Joy feels distant. Indeed, even sorrow feels distant. Instead, a cold anger. An incapacity to feel. In the scroll, God turns grief into gladness. For us, God has turned hearts of flesh into stones.

Yet still, we hear Adar’s call, and feel history’s echo, and obey the scroll’s commanding authority. Just as plants wither and bloom in accordance with the cycle of seasons, so too do we align ourselves with the inscrutable logic of sacred time.

So what will we make of joy this year? And what will joy make of us?

Will we eat and drink and be merry? Will we accept the cosmic dare to laugh at the absurd unfolding of Jewish history? To swerve and swagger and jeer with our God, Whose name does not even appear once in the scroll?

Because He is hiding. Or perhaps because He is not there.

Because life is a game of hide and seek. Or perhaps because life is just a game of seek, seek, seek.

Will we practice a defiant joy—a shrill demonstrative joy broadcast loudly and furiously so that the whole world will see and hear? Will we force ourselves to smile, because not smiling would mean that in the end Haman was victorious?

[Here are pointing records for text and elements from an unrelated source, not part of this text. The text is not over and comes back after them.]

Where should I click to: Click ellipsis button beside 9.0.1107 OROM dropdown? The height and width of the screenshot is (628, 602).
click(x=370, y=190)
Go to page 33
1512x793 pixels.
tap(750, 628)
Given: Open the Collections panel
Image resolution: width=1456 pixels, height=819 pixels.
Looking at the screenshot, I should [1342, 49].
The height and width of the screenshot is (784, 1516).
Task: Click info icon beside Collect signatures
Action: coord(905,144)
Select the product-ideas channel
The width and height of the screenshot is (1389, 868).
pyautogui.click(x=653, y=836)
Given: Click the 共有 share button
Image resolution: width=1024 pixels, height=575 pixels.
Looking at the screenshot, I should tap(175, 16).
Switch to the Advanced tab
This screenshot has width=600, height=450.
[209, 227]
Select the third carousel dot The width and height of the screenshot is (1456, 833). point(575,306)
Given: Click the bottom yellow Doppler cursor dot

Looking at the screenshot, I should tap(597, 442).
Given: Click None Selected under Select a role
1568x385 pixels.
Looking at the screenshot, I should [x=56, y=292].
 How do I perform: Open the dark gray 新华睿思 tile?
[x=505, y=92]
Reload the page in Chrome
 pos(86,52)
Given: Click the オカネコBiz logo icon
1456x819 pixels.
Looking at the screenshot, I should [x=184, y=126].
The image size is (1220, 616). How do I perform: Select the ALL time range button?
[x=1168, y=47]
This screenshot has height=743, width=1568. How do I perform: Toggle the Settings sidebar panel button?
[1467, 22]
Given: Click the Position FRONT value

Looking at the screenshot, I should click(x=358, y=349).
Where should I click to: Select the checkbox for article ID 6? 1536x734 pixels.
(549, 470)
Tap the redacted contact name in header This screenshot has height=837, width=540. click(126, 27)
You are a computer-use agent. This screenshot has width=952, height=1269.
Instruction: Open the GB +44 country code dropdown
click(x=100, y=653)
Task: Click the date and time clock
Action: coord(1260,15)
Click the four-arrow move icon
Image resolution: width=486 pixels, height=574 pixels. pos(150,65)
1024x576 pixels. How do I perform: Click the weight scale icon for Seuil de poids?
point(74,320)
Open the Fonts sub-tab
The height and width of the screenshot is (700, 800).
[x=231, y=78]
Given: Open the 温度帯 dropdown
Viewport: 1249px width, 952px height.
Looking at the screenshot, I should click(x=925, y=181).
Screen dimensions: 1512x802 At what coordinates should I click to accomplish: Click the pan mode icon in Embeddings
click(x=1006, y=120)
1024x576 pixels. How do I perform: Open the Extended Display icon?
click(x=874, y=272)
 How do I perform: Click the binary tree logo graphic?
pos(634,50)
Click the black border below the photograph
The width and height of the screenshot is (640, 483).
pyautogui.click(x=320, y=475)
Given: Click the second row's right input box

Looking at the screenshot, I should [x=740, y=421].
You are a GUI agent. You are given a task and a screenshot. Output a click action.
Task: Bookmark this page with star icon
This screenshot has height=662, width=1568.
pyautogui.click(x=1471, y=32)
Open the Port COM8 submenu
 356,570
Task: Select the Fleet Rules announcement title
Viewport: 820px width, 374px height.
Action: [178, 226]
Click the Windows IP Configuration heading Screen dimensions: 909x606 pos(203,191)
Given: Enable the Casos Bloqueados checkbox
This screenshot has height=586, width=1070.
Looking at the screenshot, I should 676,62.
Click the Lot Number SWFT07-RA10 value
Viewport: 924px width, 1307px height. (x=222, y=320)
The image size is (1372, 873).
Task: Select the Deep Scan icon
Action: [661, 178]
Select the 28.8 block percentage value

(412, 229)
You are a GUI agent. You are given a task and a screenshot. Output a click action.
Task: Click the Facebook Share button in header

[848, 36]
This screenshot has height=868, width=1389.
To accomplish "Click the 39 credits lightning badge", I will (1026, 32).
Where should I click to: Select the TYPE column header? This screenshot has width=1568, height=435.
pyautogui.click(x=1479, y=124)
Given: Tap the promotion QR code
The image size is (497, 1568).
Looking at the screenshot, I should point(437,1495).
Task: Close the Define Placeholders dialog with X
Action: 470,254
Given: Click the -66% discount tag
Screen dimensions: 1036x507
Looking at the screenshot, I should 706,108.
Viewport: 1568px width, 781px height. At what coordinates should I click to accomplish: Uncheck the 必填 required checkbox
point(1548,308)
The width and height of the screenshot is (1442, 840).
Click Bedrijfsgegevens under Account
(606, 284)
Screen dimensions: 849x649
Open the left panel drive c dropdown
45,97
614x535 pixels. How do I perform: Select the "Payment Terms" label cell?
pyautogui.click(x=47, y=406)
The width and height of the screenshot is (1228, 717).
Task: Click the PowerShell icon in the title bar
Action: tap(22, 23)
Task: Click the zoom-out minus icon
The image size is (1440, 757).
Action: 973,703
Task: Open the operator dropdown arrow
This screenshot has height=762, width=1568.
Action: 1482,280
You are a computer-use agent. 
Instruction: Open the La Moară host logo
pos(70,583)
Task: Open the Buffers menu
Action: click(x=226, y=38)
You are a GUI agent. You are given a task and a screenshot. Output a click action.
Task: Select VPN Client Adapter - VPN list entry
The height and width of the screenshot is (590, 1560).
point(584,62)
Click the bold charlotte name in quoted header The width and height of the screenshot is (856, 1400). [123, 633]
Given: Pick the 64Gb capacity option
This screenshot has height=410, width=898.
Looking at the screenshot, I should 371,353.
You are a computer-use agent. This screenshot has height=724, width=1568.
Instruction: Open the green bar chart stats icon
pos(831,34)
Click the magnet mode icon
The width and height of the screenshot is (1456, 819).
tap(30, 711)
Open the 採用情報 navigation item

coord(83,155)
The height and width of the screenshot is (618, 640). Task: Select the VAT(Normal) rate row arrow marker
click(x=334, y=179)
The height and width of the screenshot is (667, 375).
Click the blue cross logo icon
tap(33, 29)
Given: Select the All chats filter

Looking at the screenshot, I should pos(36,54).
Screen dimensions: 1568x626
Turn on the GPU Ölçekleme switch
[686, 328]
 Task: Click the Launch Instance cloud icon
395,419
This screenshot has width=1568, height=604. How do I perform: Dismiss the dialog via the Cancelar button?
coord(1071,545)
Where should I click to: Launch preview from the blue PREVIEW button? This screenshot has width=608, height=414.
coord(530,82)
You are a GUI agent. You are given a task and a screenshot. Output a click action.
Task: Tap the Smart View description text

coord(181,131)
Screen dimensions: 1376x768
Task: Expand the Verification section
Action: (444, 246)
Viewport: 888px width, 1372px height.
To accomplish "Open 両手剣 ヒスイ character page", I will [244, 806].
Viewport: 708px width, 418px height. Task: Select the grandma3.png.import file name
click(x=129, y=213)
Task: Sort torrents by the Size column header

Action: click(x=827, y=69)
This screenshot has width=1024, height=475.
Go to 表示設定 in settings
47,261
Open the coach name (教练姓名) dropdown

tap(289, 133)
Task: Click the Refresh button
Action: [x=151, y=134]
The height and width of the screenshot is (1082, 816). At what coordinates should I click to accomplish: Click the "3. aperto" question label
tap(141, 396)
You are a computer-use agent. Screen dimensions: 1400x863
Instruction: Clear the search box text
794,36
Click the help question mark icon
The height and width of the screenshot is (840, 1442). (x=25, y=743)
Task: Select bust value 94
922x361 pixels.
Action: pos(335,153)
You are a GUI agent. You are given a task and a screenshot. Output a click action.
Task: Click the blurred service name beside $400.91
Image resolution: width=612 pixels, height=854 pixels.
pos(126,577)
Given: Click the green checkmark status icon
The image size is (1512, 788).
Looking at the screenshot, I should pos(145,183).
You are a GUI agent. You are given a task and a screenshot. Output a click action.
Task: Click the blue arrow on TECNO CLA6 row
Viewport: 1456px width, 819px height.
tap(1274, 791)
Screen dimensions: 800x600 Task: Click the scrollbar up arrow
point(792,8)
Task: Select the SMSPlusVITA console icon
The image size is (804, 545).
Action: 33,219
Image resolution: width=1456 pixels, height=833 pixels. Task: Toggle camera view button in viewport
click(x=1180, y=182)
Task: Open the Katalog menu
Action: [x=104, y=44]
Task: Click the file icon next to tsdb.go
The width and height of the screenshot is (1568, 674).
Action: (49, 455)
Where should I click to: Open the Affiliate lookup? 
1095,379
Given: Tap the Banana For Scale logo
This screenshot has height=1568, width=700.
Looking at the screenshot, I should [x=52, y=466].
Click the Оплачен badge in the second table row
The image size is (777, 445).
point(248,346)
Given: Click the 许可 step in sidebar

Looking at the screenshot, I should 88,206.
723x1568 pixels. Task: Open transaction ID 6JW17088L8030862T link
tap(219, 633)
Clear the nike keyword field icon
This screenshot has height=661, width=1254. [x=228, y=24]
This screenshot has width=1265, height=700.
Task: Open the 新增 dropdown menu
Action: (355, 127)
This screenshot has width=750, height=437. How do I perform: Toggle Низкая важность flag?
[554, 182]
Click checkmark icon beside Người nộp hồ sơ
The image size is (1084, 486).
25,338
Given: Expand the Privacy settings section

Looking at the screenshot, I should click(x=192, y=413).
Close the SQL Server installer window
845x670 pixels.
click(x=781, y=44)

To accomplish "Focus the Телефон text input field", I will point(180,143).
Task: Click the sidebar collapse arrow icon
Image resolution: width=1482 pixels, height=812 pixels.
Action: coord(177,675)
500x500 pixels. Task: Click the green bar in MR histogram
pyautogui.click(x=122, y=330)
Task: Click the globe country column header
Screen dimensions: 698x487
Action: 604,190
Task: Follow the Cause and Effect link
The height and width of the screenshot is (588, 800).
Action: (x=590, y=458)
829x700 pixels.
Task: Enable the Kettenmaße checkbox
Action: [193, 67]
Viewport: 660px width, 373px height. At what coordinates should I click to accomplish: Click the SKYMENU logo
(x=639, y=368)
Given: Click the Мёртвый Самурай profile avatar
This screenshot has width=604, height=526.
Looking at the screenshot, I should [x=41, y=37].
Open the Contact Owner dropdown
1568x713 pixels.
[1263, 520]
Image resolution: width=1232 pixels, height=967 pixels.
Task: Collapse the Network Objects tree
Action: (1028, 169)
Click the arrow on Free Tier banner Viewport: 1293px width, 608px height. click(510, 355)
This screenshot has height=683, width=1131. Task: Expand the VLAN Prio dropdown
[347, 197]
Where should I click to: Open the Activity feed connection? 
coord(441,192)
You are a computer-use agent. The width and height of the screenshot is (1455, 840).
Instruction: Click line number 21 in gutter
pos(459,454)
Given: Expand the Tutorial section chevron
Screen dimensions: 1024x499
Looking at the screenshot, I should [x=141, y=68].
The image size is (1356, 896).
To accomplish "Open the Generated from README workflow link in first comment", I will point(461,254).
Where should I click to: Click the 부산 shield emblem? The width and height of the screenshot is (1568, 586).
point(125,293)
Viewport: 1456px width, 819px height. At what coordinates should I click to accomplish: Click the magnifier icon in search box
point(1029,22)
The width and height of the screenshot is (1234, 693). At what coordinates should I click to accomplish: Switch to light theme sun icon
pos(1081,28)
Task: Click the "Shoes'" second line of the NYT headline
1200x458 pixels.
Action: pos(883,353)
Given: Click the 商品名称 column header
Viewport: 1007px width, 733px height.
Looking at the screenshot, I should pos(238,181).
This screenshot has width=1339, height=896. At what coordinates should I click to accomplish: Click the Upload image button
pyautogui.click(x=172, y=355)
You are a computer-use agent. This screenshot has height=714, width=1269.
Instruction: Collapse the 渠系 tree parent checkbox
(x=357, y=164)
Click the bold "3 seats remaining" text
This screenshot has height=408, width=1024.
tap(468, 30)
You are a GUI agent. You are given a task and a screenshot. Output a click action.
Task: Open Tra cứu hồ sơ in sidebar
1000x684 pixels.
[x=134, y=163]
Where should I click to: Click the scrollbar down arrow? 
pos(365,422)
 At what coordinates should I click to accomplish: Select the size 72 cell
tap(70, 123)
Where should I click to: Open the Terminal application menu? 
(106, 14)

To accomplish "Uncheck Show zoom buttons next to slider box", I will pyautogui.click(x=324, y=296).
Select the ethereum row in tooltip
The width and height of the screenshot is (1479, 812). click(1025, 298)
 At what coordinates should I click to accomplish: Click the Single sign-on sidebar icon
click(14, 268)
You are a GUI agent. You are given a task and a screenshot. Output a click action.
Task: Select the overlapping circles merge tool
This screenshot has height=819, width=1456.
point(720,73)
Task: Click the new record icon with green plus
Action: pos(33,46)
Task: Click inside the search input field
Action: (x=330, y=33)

Or will we instead focus on the joy of others—baking cookies for our neighbors and making donations to the poor in accordance with Purim’s commandments, holding all that can be held of the heavy burdens on those trudging through this moment beside us.

Will we drink ourselves into a stupor? As it is written, on Purim, we are commanded to drink until we can no longer distinguish between the scroll’s hero—Mordechai—and its villain—Haman.

But what exactly is being commanded here? Is the heart of the commandment drunkenness—with the inability to distinguish Mordechai and Haman mentioned solely because it is an effective test to see if one is sufficiently inebriated?

Or is the softening of our moral judgements the heart of the commandment, with alcohol consumption mentioned solely because it is an effective way to accomplish this goal?

And if it is the latter, why exactly are we asked to give back the gift of moral discernment—the one we stole from Eden, the one that makes us “just a little lower than the angels.”

Can I willingly erase the line between Mordechai and Haman—even for a day?

This is the bewildering, audacious, radical task that Purim puts before us.

And we are to do it with a smile on our faces.

Who am I to resist?

Only a Jew like all those who came before and who have, for countless generations, opened up this letter from the past and tried, in the month of Adar, to encounter joy where it may be found—in love, in laughter, in friendship, in family, in defiance, and in absurdity. In the flow of tears where we thought tears had dried up. In the softness of winter mornings and the comfort of winter nights. In the wisdom of ancient scrolls and the unyielding presence of our hidden God.